I am conscious today that the plants are growing and that they are budding and producing some fruit, and, oh! I hope the Master is well pleased. This is a serious thought: “Is my heart producing that which is well pleasing unto the Lord?” I want God to get the best yield possible. If it needs more breaking up, I pray that it may be broken, no matter what the cost. God’s grace will help me to bear the pain. Oh, what worlds of glory fill my soul! I have the sweet consciousness that my heart is as the soft, pliable clay in the potter’s hands. No part is resisting the will of God.

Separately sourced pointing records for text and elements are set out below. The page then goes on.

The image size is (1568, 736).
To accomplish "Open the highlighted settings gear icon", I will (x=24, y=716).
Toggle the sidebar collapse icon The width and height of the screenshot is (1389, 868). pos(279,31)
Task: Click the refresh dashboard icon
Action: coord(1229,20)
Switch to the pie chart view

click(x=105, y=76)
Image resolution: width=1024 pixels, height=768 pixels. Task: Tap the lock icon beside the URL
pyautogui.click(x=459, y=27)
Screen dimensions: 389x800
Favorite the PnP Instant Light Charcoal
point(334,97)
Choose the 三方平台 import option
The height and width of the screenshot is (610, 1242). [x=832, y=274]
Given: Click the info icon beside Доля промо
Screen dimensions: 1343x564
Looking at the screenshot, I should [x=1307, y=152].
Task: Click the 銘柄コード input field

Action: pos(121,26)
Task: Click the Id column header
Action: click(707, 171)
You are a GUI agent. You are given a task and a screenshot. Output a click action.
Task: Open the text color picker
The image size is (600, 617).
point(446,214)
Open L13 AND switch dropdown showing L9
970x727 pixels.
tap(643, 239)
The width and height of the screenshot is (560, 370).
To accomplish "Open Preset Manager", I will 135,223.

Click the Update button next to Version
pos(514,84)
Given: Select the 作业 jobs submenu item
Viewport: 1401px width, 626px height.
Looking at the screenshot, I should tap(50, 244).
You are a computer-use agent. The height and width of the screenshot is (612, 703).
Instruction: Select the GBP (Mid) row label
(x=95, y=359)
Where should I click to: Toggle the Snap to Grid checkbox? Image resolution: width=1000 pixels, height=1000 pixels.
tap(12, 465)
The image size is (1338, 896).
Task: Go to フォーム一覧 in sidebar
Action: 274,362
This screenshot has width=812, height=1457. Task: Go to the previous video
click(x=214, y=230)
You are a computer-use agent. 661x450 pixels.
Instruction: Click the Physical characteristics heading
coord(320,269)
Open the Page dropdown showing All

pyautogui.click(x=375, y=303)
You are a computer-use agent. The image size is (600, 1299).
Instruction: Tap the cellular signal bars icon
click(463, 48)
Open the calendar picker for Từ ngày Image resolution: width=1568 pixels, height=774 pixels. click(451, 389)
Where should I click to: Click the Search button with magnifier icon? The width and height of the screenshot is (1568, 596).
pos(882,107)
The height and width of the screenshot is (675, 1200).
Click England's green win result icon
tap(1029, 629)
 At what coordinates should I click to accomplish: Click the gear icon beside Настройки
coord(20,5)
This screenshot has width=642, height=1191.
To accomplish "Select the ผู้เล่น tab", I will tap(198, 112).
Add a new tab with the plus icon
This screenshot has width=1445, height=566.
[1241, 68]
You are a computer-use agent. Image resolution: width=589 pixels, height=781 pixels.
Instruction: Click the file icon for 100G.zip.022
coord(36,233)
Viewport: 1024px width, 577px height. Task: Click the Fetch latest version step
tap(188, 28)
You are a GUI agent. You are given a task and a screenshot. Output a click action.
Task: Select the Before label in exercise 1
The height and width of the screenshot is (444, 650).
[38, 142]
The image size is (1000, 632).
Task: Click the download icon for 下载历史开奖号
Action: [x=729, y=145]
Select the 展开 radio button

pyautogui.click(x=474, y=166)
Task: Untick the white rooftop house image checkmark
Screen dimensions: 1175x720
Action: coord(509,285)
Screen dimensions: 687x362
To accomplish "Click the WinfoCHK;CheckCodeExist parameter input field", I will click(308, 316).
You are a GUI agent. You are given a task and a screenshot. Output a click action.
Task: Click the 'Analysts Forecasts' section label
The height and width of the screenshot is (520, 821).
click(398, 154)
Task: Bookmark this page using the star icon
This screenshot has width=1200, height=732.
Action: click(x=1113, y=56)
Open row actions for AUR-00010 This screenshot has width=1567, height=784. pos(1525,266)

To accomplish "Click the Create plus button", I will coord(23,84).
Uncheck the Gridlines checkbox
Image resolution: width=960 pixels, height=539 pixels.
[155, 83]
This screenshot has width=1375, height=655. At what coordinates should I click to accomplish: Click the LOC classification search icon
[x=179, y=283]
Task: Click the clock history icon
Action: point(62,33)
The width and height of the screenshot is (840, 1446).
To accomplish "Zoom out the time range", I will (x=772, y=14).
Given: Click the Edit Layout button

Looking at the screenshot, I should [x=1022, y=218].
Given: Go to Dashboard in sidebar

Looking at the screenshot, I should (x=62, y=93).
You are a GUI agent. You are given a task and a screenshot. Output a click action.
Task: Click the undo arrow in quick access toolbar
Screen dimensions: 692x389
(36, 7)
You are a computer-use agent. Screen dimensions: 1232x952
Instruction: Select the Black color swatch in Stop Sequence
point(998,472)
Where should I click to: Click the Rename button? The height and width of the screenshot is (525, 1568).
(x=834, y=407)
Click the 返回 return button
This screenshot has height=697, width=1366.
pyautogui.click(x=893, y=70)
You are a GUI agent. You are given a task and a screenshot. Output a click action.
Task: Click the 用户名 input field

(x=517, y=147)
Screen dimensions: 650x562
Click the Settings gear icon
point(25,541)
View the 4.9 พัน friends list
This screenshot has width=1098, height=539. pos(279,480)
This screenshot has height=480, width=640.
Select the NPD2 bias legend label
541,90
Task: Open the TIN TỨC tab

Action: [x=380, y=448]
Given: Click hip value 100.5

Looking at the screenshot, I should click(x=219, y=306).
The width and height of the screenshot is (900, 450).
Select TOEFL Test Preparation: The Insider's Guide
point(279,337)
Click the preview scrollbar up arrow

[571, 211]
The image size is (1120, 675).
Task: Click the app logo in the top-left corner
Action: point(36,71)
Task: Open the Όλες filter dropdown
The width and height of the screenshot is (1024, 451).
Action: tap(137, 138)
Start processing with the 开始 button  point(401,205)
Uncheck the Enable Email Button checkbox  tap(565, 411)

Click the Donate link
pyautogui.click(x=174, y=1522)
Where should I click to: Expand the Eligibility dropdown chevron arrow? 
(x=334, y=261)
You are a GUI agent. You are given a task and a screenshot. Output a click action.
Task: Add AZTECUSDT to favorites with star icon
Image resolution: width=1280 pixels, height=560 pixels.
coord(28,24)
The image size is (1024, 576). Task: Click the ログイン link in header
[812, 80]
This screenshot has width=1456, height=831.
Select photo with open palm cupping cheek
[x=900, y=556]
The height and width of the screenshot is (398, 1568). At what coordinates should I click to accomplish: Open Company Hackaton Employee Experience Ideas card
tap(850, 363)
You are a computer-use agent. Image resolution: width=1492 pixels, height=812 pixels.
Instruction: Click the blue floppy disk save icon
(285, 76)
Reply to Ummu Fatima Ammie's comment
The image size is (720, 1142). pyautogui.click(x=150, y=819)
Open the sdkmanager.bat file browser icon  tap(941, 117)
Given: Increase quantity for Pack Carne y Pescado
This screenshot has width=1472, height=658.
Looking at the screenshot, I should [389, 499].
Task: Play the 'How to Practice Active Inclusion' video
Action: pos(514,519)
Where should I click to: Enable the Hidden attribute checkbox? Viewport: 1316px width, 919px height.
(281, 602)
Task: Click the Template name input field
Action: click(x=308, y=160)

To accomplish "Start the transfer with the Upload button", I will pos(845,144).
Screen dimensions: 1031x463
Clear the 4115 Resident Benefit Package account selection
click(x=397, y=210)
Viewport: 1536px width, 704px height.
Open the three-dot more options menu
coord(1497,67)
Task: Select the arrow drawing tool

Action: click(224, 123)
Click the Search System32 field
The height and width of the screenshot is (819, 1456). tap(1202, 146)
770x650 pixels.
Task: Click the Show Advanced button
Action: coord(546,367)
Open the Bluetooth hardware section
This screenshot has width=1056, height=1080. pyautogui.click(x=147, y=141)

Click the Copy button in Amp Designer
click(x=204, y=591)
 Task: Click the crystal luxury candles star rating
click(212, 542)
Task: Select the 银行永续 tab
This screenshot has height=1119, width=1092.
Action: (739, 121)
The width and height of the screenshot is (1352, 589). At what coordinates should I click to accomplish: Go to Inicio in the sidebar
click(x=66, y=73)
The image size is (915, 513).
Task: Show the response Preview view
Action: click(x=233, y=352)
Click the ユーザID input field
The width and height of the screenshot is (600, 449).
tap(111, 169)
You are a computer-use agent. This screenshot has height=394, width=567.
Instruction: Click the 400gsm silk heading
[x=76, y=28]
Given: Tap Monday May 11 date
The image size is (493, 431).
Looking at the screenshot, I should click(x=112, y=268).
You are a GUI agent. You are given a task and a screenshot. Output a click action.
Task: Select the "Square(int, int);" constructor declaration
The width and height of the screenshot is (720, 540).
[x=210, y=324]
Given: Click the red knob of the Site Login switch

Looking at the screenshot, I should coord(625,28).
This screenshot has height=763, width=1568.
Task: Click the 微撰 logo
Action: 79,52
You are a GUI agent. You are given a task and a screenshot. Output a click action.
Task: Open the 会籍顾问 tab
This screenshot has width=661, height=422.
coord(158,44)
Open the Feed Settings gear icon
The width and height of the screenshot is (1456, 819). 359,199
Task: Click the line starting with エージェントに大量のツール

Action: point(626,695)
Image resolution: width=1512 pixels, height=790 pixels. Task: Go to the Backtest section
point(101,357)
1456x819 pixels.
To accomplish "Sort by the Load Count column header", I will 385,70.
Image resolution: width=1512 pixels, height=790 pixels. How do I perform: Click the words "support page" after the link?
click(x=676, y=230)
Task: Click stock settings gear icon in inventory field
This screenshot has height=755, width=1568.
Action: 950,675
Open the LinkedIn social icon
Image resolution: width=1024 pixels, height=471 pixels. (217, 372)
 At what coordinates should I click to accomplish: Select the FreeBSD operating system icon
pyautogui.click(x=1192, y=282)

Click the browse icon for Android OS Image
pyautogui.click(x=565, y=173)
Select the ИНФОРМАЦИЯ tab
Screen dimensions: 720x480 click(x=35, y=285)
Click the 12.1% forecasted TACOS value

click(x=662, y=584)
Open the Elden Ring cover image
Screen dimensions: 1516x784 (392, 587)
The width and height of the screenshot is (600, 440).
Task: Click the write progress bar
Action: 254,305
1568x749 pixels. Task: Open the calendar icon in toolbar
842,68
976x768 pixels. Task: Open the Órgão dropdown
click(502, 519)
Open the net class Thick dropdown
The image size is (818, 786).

Two days ago I received a letter from a brother who is soon going to India. It read in part, “If the Lord is laying it upon your heart to go to India, I should be pleased to have you join me.” I thought, “It is not possible that God wants me to go to India.” Then I thought, “Lord, Thou hast died for me, and what should I not be willing to do for Thee?” I came face to face with this matter. Then I thought, “If the burning stake were before me and the Lord should give me my choice, to go to the stake or to go to India, I should hardly know which to choose, but before either I could say, ‘Thy will, O God, be done.’ ”

In my meditation I well understood that the working of the Spirit in our hearts is to go on and that they are to bear more fruit throughout our life, and it may be, and I believe will, through all eternity. A good, thrifty, strong tree taken from the nursery and transplanted in our garden will grow more rapidly and bear fruit earlier than a dwarfed one.

In the nature of things, if the same careful husbandry is given, the graces in our hearts will grow more rapidly each succeeding year of our life. A falling body will fall faster the second minute than it did the first. A plant will grow more the second week than it did the first, and more each succeeding week until it reaches maturity. The graces in our souls, if well watered, will grow more rapidly each year of our life and it does not yet appear what we shall grow to be; but we know that when the Vine-Dresser comes, “we shall be like him.”* (1 John 3:2)

Another scene is before me. This scene has for its origin the words, “For it is God which worketh in you to will and to do of his good pleasure.”* (Philippians 2:13) The scene is the ground work for a painting. All is prepared and ready for the work of the artist. He now appears and begins his work. It progresses slowly, but stroke by stroke it is finished. We look and find that he has painted an exact likeness of himself. Answering to this scene, is the Spirit of God working in me “to will and to do of his good pleasure.” My heart is prepared to become the ground-work of an impression. Christ is the artist. He is working in me. He is giving a stroke here and there. The progress is slow, but I am conscious that some work is being done. It does not yet appear what it shall be; only I know that when it is finished, it will be like Jesus. Christ is working in me His own life and holiness, and someday I shall be like Him in the sense of a full redemption of soul and body.